MJC: So are you still writing – did I hear you say that?
CCM: I’m writing this one last book at the moment and then I would like to write my memoir, which is going to be called Happily Ever After Isn’t What It Used To Be.
MJC: Oh that’s wonderful. I love that title. I think you should do that.
CCM: I’d like to pull it all together.
MJC: You’re keeping busy.
CCM: Yes, but doing the Deming thing has been really very amazing – we have become an international thing. We started CCM productions. There is a 25 volume Deming video library that’s used all over the world to teach people how to think this way and how to work smarter – not harder. And that’s what this is all about – and if you don’t stop and do that it’s not going to work.
MJC: Well we need that wisdom today, we definitely do.
The First Gun Control Law in the Western Hemisphere
CCM: American motor companies have had done a lot of it and it’s really working. But we have got to be able to work together. One of the interesting things that happened, which shows you how it just comes out of doing your daily work, was I was involved in the first gun control law in the Western Hemisphere and how that happened was that close by here in suburban Maryland the man went into a gun store bought a gun and then came out and shot himself right on the step.
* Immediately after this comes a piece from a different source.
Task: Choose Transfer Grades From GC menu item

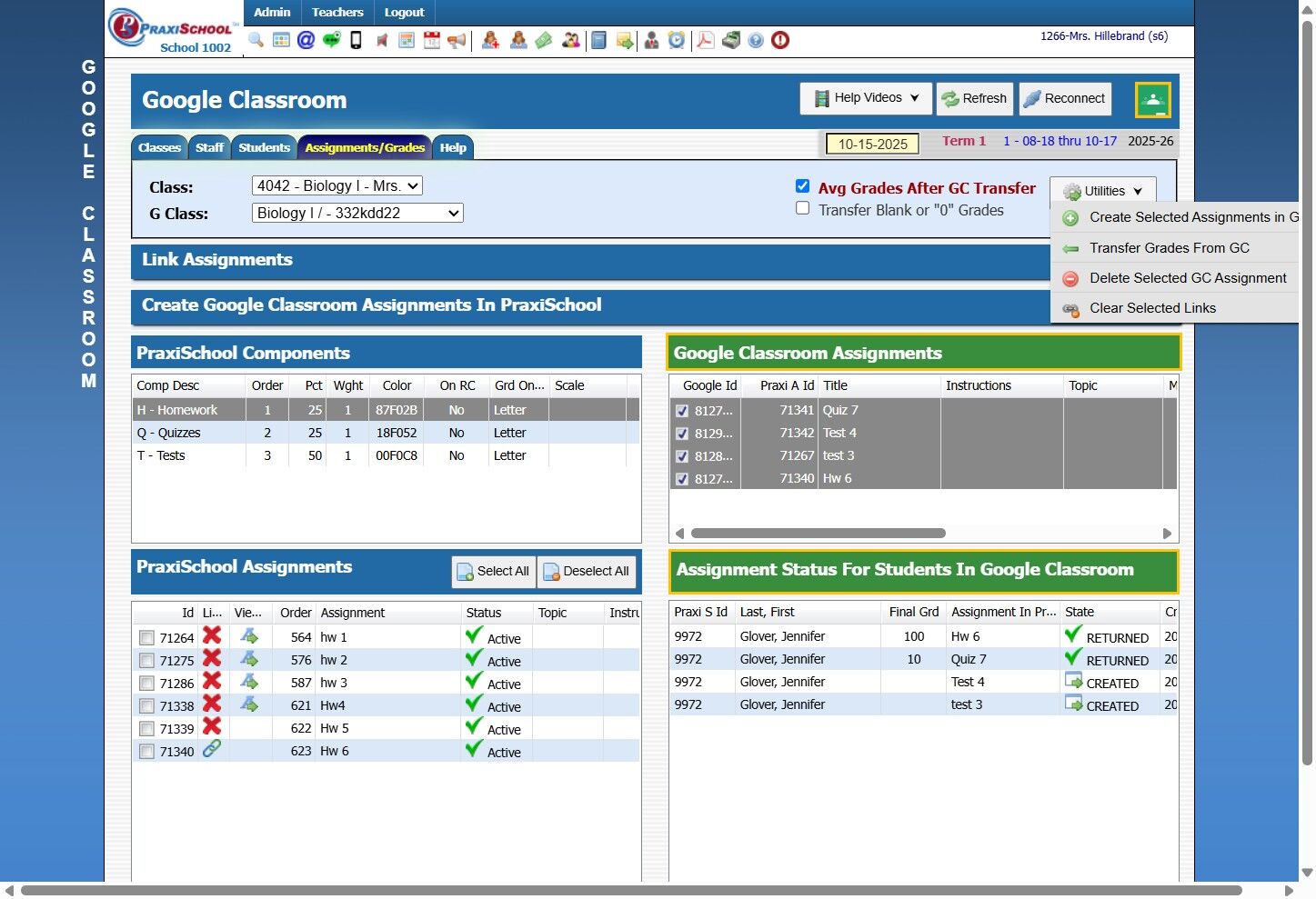Action: click(x=1169, y=248)
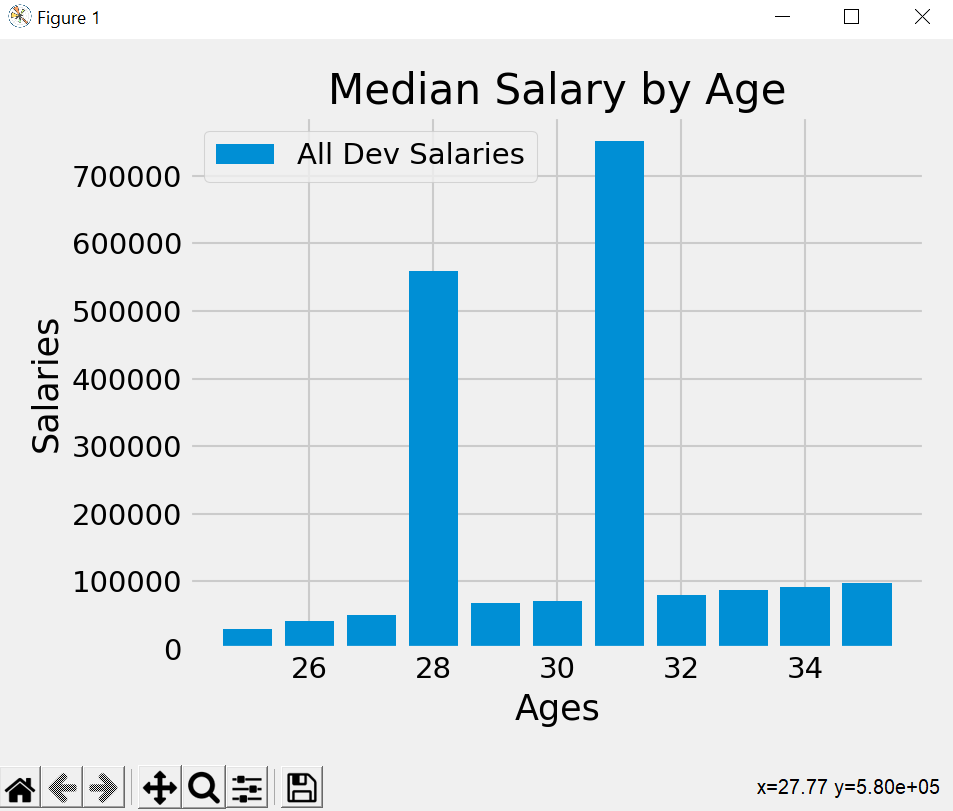This screenshot has width=953, height=811.
Task: Go to previous view with Back arrow
Action: click(61, 787)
I was then working for the Daily News. I went over to talk to the people – I was pregnant at that time with my son – and I went into the store, and I tried to buy a gun. And the man in the shop sold me the gun and I said I only needed one bullet. And he still sold it to me. It was the whole crazy thing. And then I went to another gun store – and I told the police what I was doing. And they asked me if anybody else had sold me a gun and I said yes. I told somebody in the store and they called the police. And then the police called my husband to say don’t go home – she’s got a gun.
MJC: That is amazing.
CCM: That led to Takoma Park passing the first gun control law and actually the most amazing thing was the Washington Post even wrote a little editorial praising the story. This man walked in – bought a gun – went out – didn’t want any more ammunition – that was all he needed and went out and shot himself on the steps of the gun store. And they were still willing to sell to you.
MJC: You know even after hearing that story that’s amazing. It’s a great story.
How to Manage a Complex Rapidly Changing World
CCM: So there is – I’m trying to think – the most important thing in many ways is the Deming stuff because if this is how you’re able to manage a complex rapidly changing world. And I left in the early 80s – I left NBC and then went forward and started at People and then went forward and started my own television production company. And then worked with Deming until he died at the age of 93 in 1993 talking about these ideas and trying to make them understandable to people in the West, which they have not yet totally understood, and to teach people how to think more effectively. A lot of Deming is how people can work together more effectively.
You Don’t Have to Blame.
You don’t have to do these things – you have to begin to understand how things work and…much of that is where the women’s movement is going. It’s not just any more women and men. It’s how can we as human beings –
MJC: The broader intersectional.
CCM: And the whole point in life is how can we all live with more compassion and wisdom for each other.